EXERCISE DETAILS
Give back the lines of the entries below exactly as written, from the first line to the line holding "Star the Ongoing hours document", both included, with the pictures omitted.

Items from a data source

####################

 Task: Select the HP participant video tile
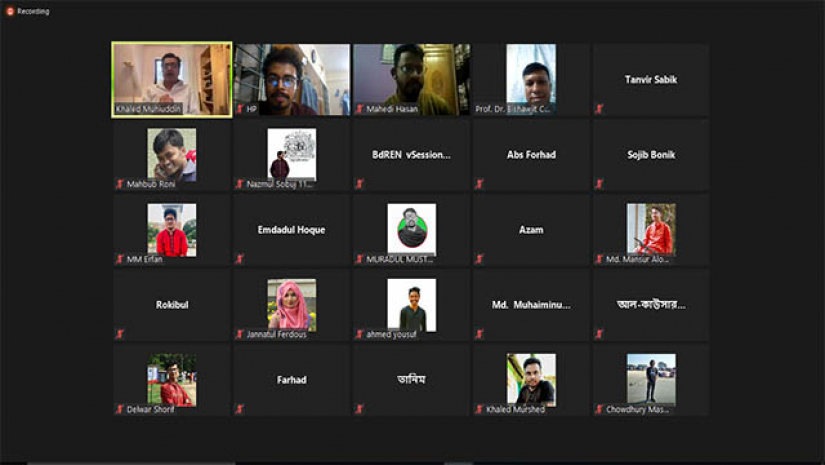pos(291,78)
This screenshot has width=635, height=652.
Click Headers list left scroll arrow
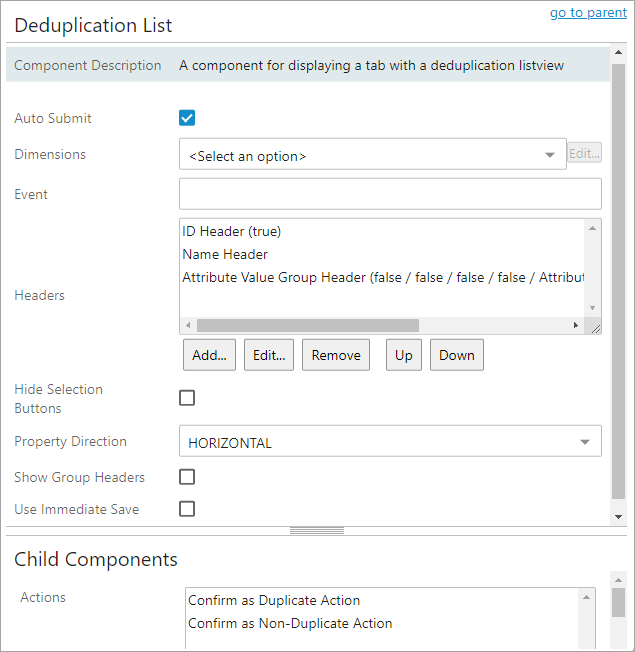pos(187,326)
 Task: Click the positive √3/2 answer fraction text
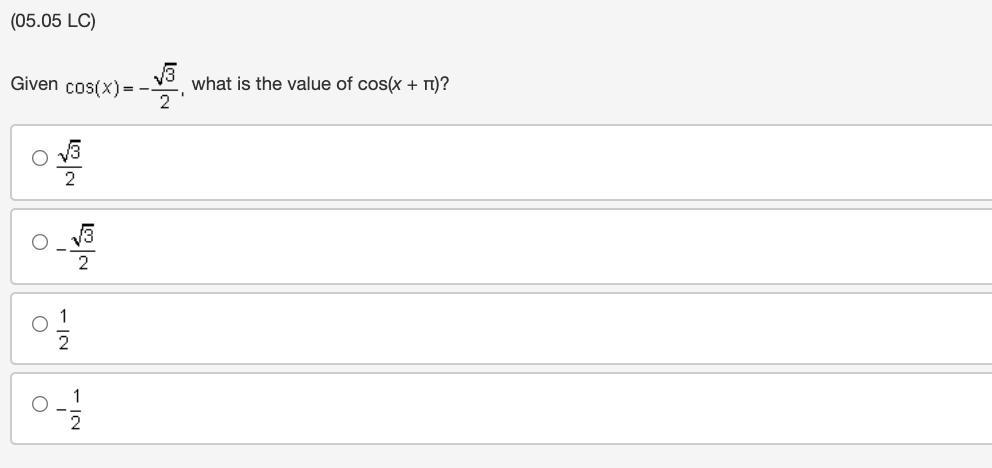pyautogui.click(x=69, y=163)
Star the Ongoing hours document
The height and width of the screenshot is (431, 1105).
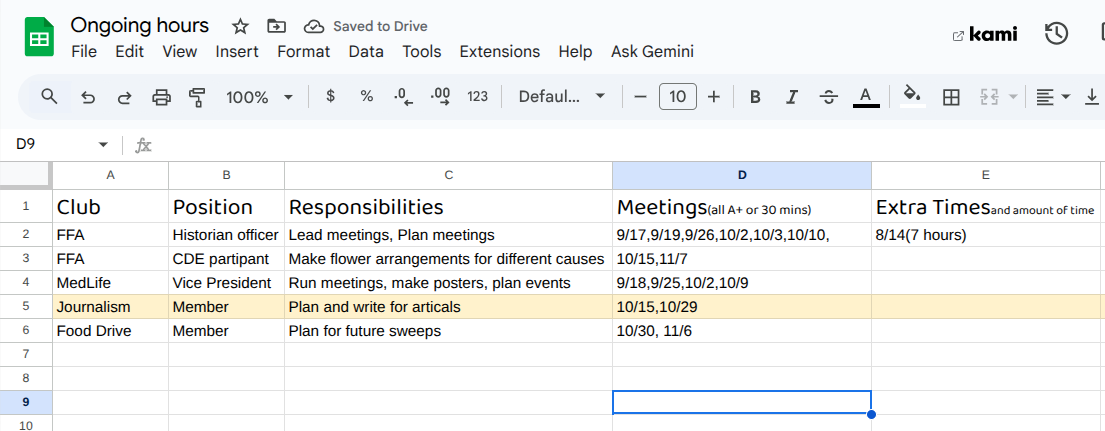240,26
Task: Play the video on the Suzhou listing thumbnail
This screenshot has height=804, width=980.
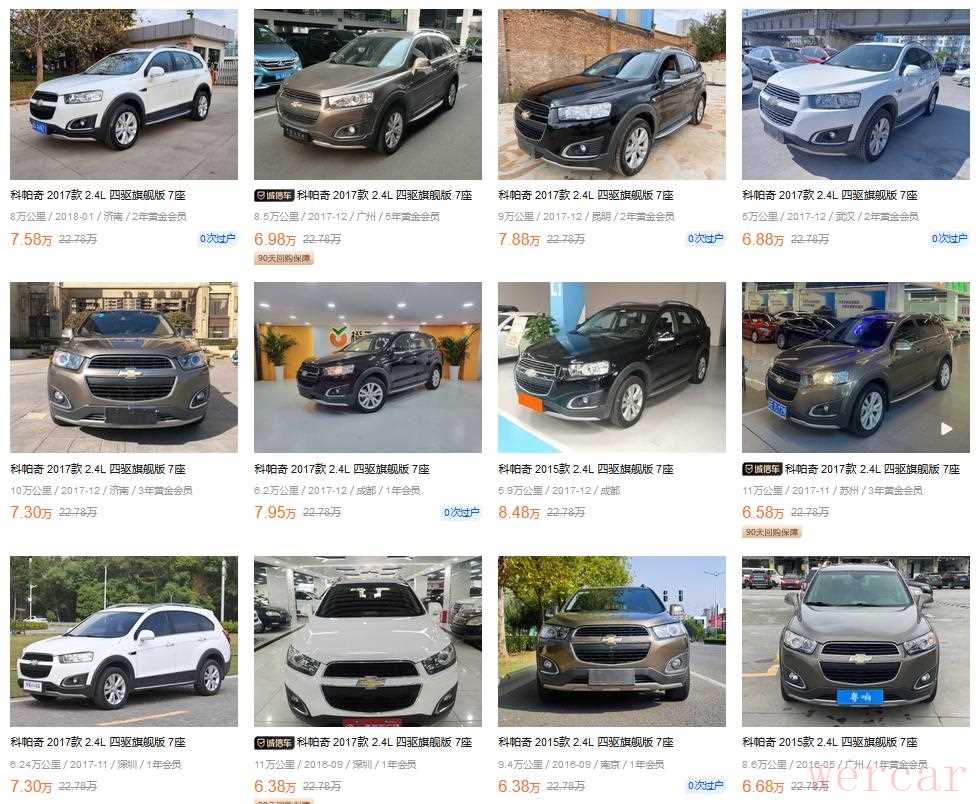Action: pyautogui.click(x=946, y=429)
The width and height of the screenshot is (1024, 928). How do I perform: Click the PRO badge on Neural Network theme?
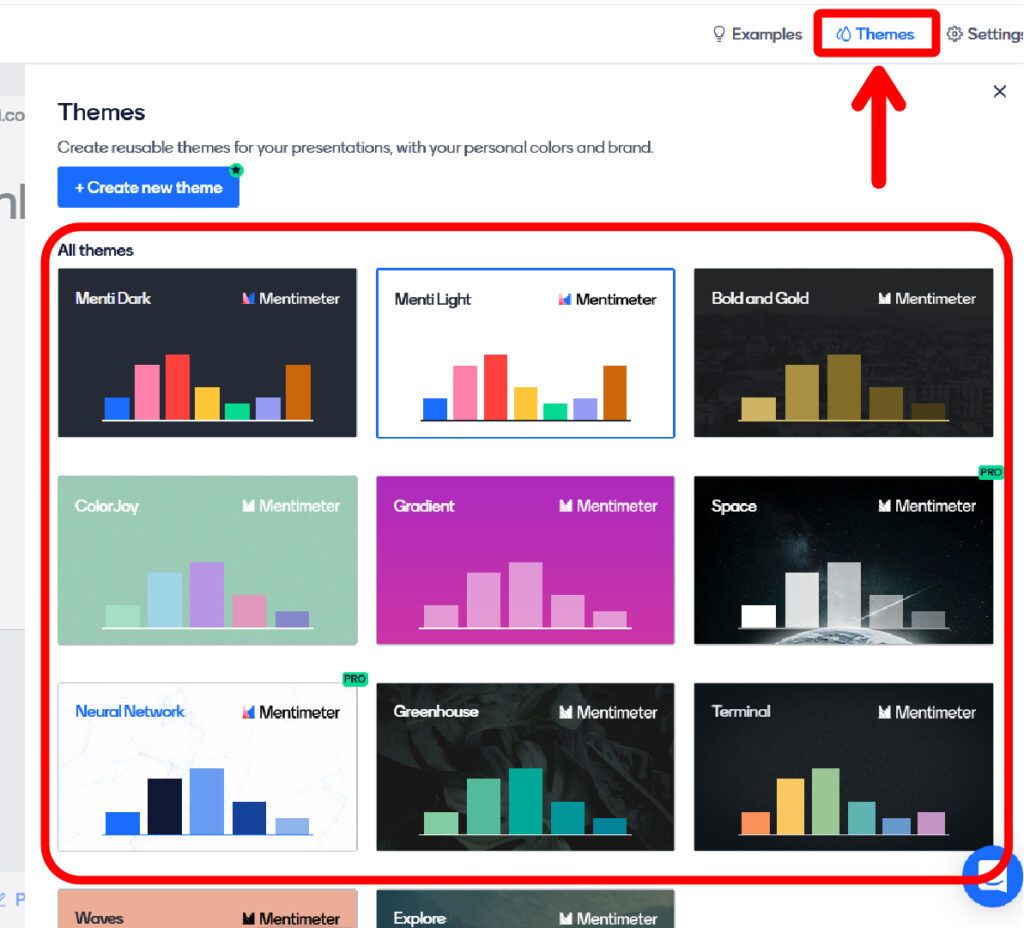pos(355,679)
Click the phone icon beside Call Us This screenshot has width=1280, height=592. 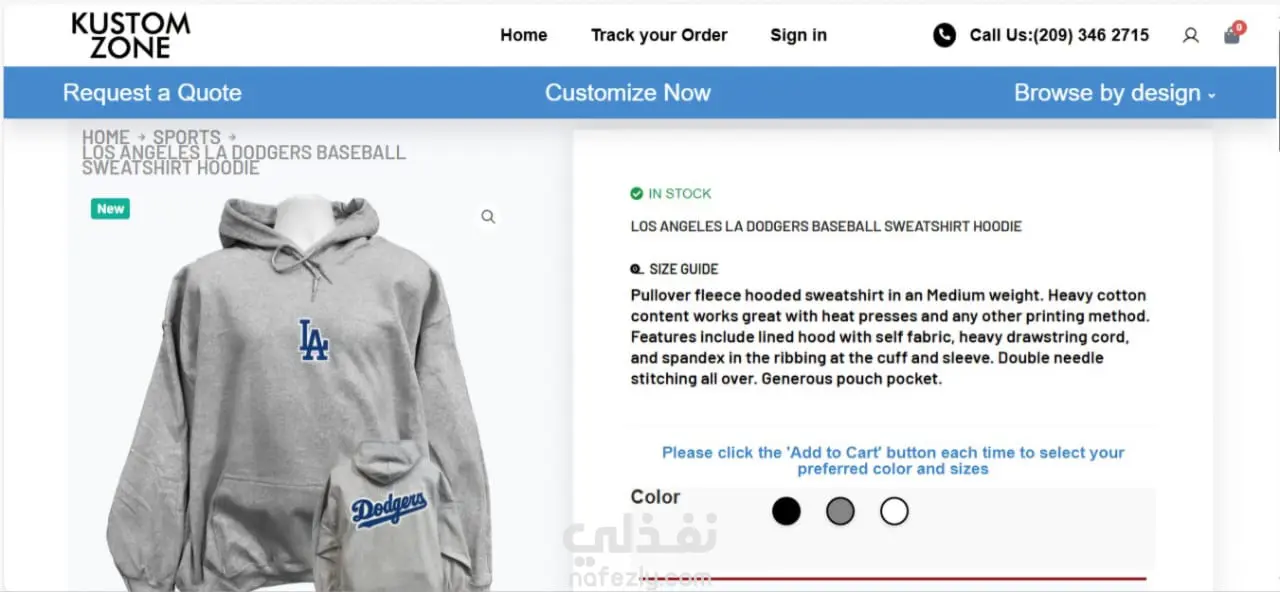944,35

####################

SOLUTION TO THIS PROBLEM
 Task: Select the HP participant video tile
pos(291,78)
This screenshot has width=635, height=652.
Click Headers list left scroll arrow
pos(187,326)
 Task: Click the positive √3/2 answer fraction text
pyautogui.click(x=69, y=163)
Star the Ongoing hours document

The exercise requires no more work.